Lo que también ayudó a la mejoría fueron las vacaciones, el llevar una vida normal de: me siento a desayunar, comer, cenar y cuando me apetece, pero no me paso la mañana sentada como en el trabajo. Y el estrés también empeora la enfermedad, lo he comprobado.
Así que, en cuanto comenzó septiembre, empecé a decaer otra vez. En octubre estaba igual que siempre.
Bueno, se me ha olvidado contar que me hicieron la electromiografía por el seguro privado, confirmando que tenía neuropatía del pudendo bilateral.
Y por fin, me llamó la unidad del dolor de la seguridad social. El “buen” doctor que me recibió, me dijo entre otras muchas cosas, que era imposible que yo tuviera neuropatía del pudendo en los dos lados. Y claro, yo sabía que sí, pero lo que quería es que me lo confirmase la seguridad social, porque a efectos oficiales lo de los seguros privados no sirven para nada. Así que me dijo que me metía al quirófano y que una vez allí ya vería lo que me hacía. Parecía que se estaba riendo de mí. Le dije que no. Que no me iba a meter a ningún quirófano sin saber lo que me iba a hacer. Así que me marché de allí y nunca más volví.

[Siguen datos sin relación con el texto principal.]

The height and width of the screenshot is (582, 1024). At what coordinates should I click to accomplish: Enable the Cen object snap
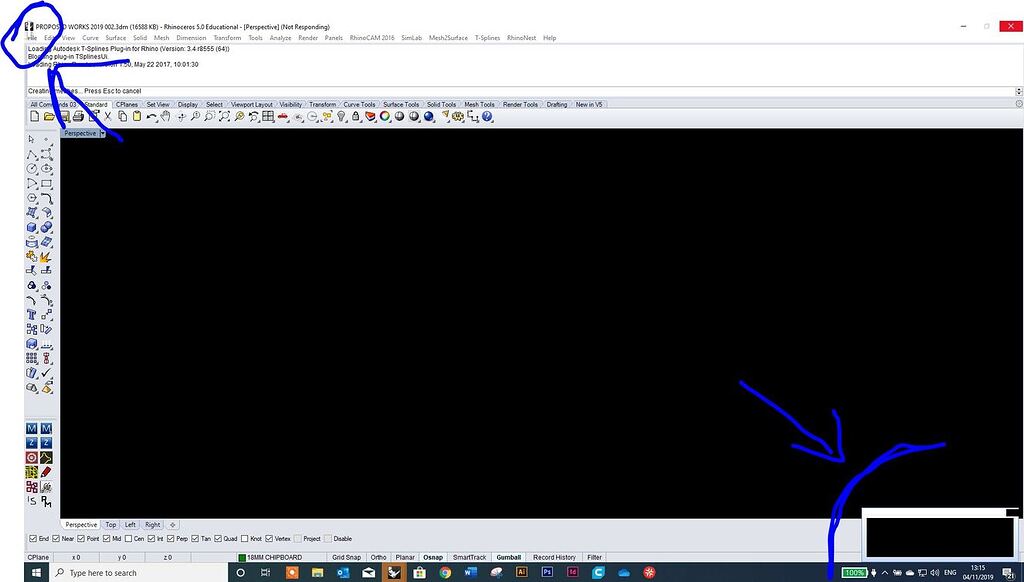click(129, 538)
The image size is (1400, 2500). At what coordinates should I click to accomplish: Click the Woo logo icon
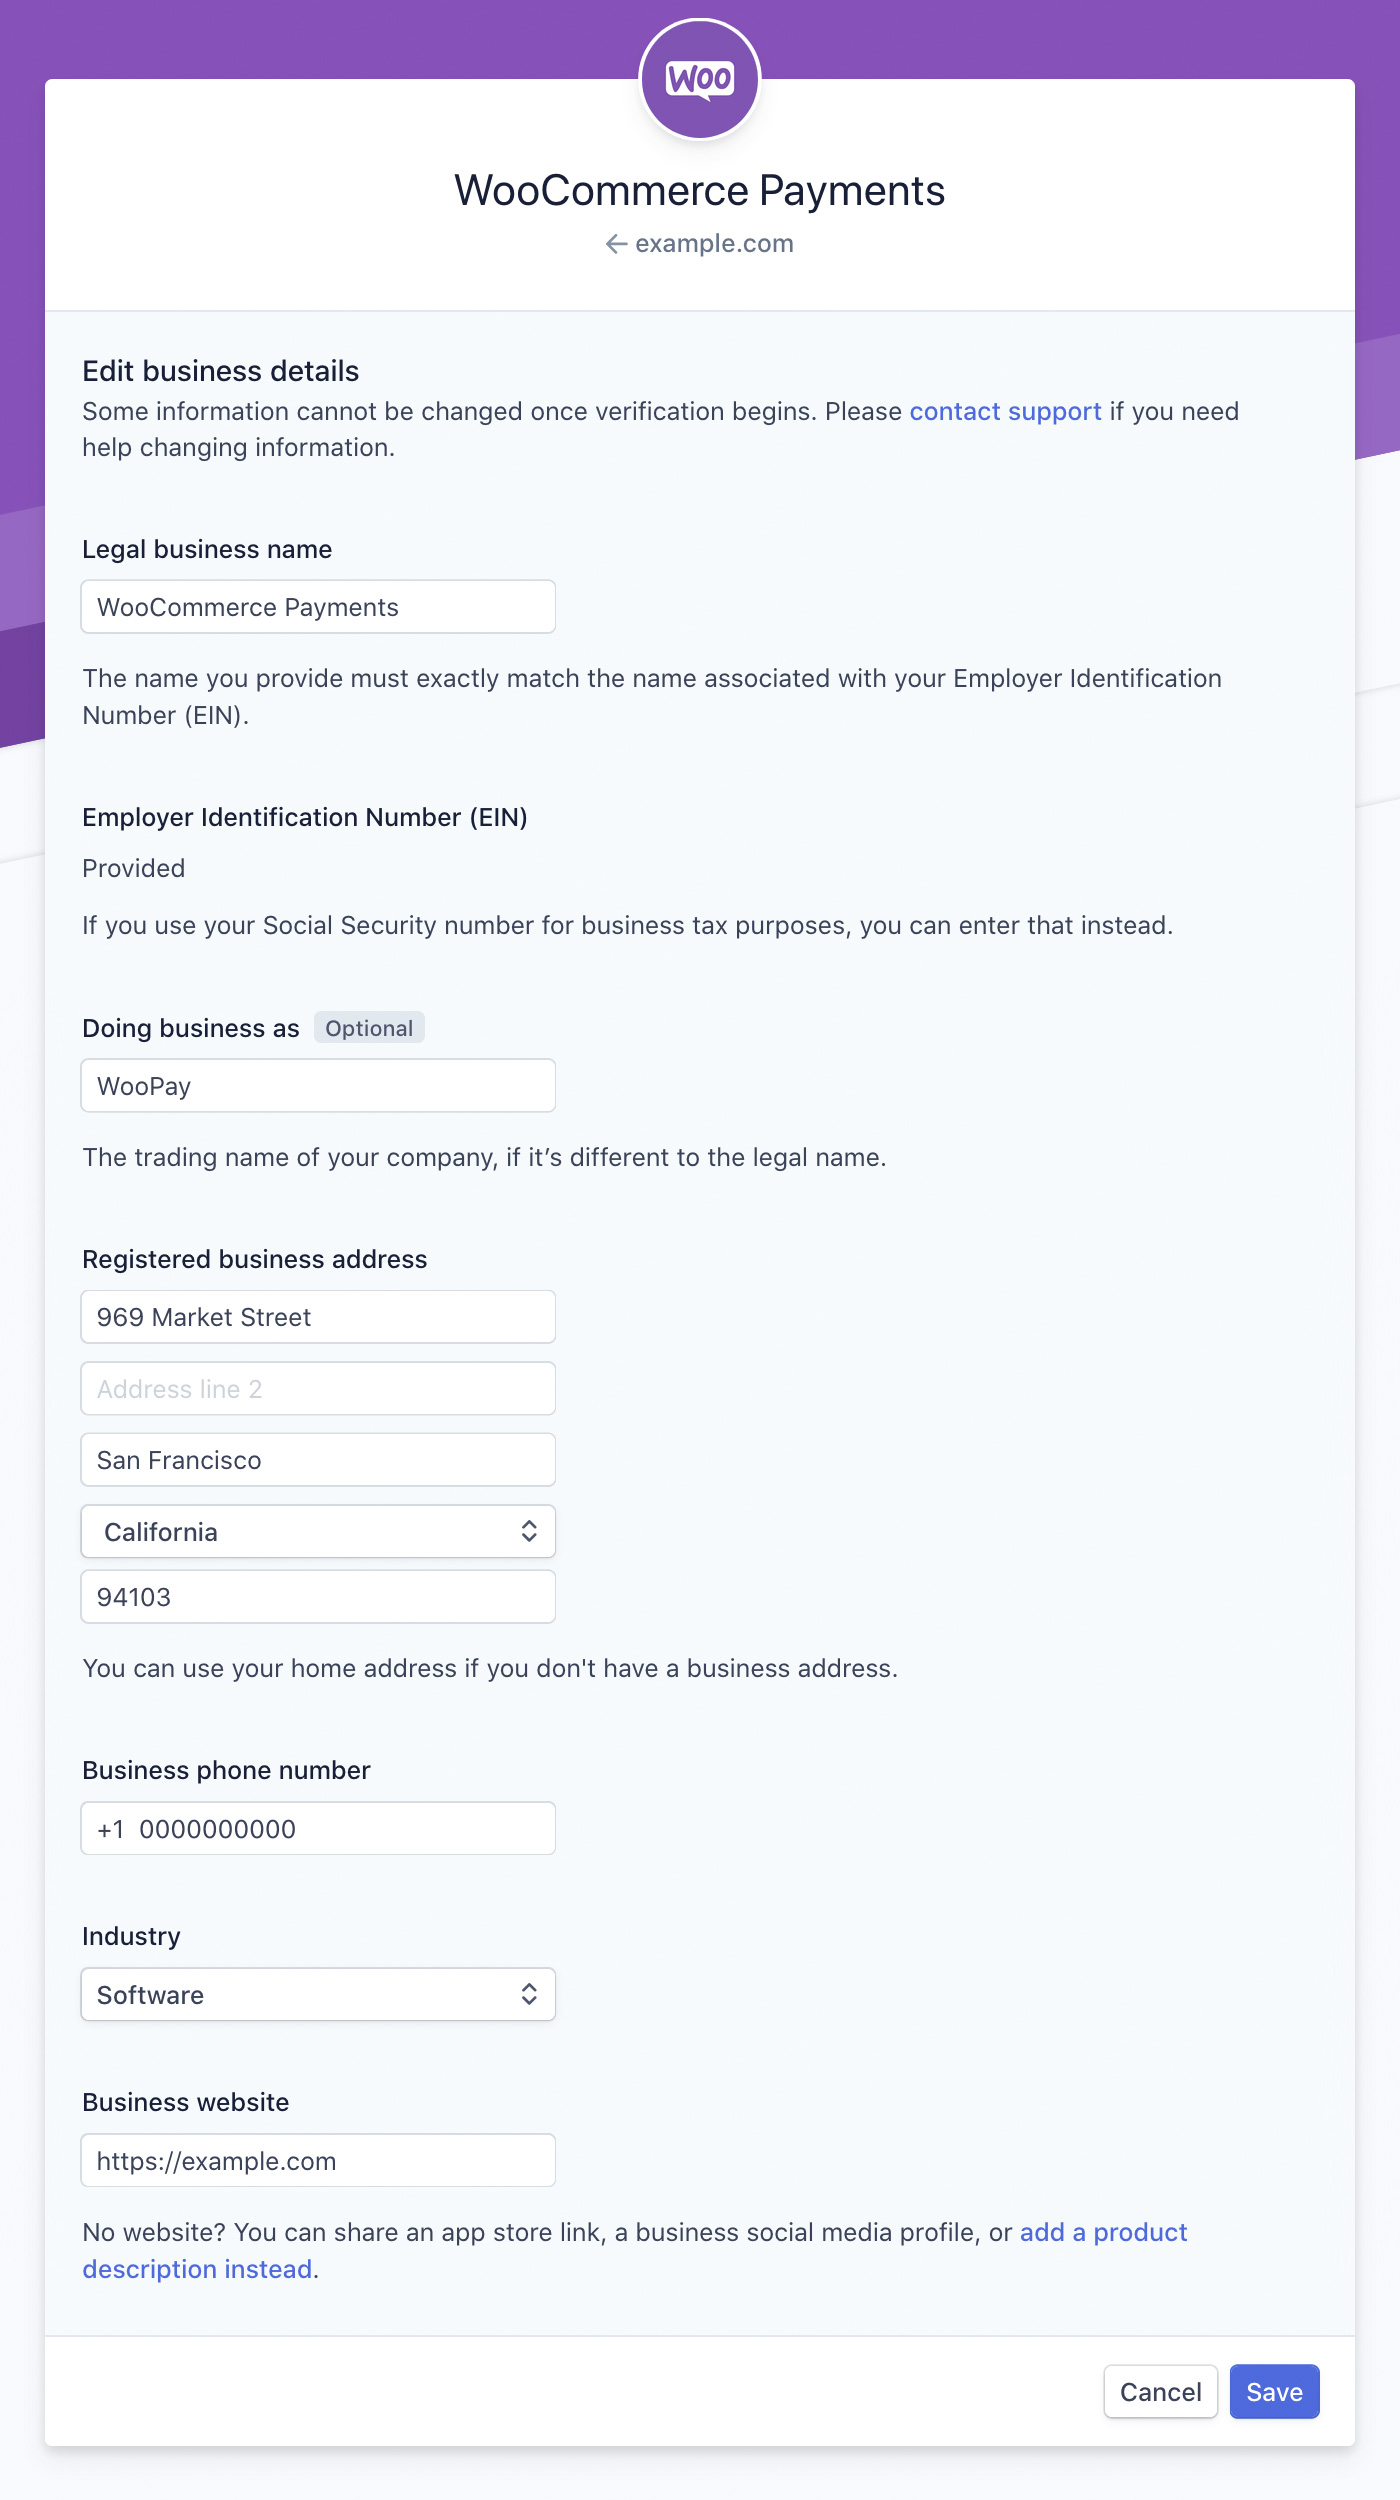click(700, 80)
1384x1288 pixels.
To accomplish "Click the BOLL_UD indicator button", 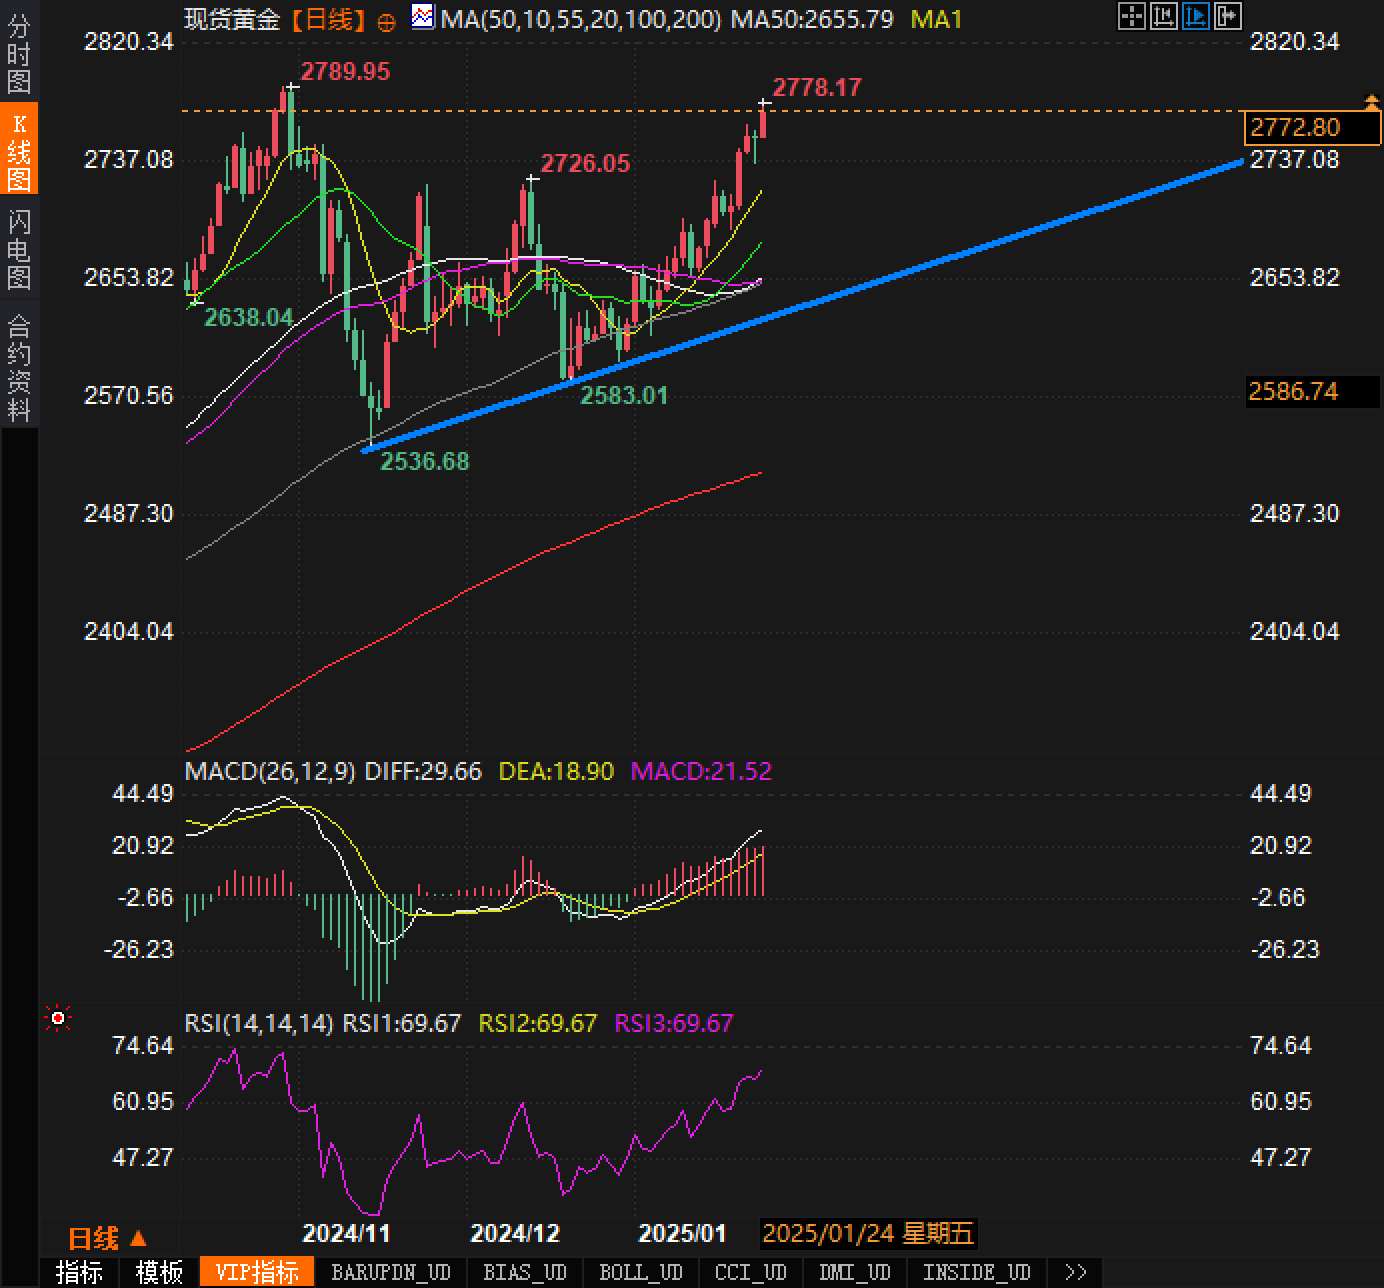I will point(640,1272).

Y más adelante, me llamó la seguridad social para la dichosa electromiografía de pudendo. Confirmándose la bilateralidad de la misma.
Entre otras cosas, te sientes incomprendido cuando, con un gran dolor, me fui al hospital de urgencias y diciendo yo lo de la neuropatía del pudendo, me tuvieron cuatro horas esperando (el máximo tiempo) y yo de pie, claro, porque no podía sentarme, y todo porque en el triaje, el profesional consideró que mi caso no era urgente. Y cuando me atendieron me dijeron que era una hemorroide. Y tú que no, que eso no es. Y nada, a casa con cara de tonta. O cuando en el trabajo en las reuniones has de estar de pie porque intentas sentarte, pero es imposible y con las sillas tan duras que hay en todas partes. Y sientes que los demás no acaban de creerse tu dolor. Claro, exteriormente no hay herida, inflamación…
O en cualquier lugar que has de esperar turno te toca hacerlo de pie, no tienes el derecho de sentarte, te lo quita la enfermedad, y tu sociedad te ignora, y entras el último sin miramiento, porque no llevas un cartel que cuenta qué te pasa, no se ve nada a simple vista, no hay muleta, bastón, cabestrillo o silla de ruedas, pero sí hay dolor. Tampoco hay ninguna máquina que mida eso, el dolor.
Tampoco puedo ir al teatro y estar tranquilamente sentada. Depende, según la hora que sea si me he tomado la medicación o me he pasado de horas, o estoy en esos días que ni la medicación hace algo. Y me he de levantar y ponerme detrás, de pie. O estar de lado, mal colocada, por el dolor.
O conduciendo, pillar un atasco y después encontrar aparcamiento si voy a la ciudad ya “pa qué” contaros. Lo paso fatal. Y si eso me ocurre en una misma semana que he de ir dos veces por la tarde a la ciudad a algún curso y por la mañana he trabajado (sentada), cuando llego al curso no me puedo ni sentar, además al final de la semana ni la medicación hace algo.
Por las circunstancias de la vida, hasta ahora no he podido estar más centrada en mi enfermedad y ahora voy a pedir cita a mi doctora para ir al neurólogo, porque digo yo que, si mi enfermedad se llama neuropatía del nervio pudendo, sea el neurólogo el que ha de verme. Todavía no lo ha hecho. Y quiero solicitar al IMAS una minusvalía, aunque sea solo para poder aparcar en una plaza de discapacitados. Sería una gran ayuda para mí.